The rating agency S&P Global Ratings has downgraded its outlook for three of the main Irish banks from stable to negative, saying that the downside risks to the financial profiles of banks remain significant.
However, the agency confirmed the current ratings of AIB, Bank of Ireland, Permanent TSB and KBC Bank Ireland.
He also hasn’t changed the outlook for KBC as he believes his parent group will be willing and able to provide continued and extraordinary support over the next 18 to 24 months.
The agency said that European economies, including ours, are facing an unprecedented economic challenge due to the global downturn in business and trade, despite government efforts to contain the coronavirus pandemic.
“We continue to expect Ireland’s large related fiscal and monetary measures to significantly ease this extraordinarily acute cyclical shock, thereby supporting the banking system in its key role as a vehicle for fiscal and monetary support,” said the S&P. said.
But he added that, even in his basic scenario of an economic recovery starting in the third quarter of this year, he expects bank profits, asset quality and, in some cases, capitalization. ” weaken significantly during the rest of the year. and following.
“We could take further negative rating measures if we expect the cyclical economic recovery to be significantly weaker or delayed, as this would have a much more negative effect on the creditworthiness of the banks,” he said. said in a statement tonight.
“The stocks could also follow idiosyncratic negative developments in individual banks.”
Actions following a review by S&P of banking systems in Western Europe following the start of the coronavirus crisis.
“The Irish economy is small and open, making it vulnerable to economic cycles and external shocks, such as those caused by the COVID-19 pandemic,” he said.
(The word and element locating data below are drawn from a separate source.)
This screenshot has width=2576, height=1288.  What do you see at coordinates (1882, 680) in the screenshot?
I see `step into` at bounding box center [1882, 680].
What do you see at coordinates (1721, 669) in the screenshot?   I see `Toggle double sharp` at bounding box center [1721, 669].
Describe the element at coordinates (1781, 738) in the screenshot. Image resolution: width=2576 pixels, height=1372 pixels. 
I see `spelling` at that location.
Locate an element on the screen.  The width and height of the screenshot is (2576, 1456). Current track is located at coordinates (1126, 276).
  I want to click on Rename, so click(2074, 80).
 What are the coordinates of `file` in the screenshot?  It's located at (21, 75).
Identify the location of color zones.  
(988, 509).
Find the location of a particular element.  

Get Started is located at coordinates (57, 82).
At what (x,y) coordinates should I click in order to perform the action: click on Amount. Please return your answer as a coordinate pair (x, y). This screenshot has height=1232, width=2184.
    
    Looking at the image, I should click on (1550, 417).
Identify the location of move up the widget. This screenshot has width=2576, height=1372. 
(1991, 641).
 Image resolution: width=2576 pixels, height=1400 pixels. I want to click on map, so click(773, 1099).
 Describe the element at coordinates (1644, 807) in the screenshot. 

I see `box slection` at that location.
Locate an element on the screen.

“We expect the Irish economy to contract in 2020 and recover only gradually from 2021. However, despite the expected recovery, we believe there will be significant pressure on the operating environment and Irish banks’ earnings outlook over the next two to three years. “
It indicates that profitability is under increasing pressure from Irish banks due to their high cost base, their reduced interest margins and their investments in business transformation and their increased digital capacity.
S&P considers the growth opportunities to be modest and says the competition is tough.
“The rating measures we have taken reflect the fact that the profitability of Irish banks remains structurally weak for at least the next two years, with a low return on equity,” said the report.
He says that even in his economic hypothesis, the political responses taken in Ireland might not succeed in avoiding permanent economic damage later.
Earlier this month, the rating agency Fitch downgraded its outlook for AIB and Bank of Ireland from negative to stable due to the challenges posed by the Covid-19 pandemic.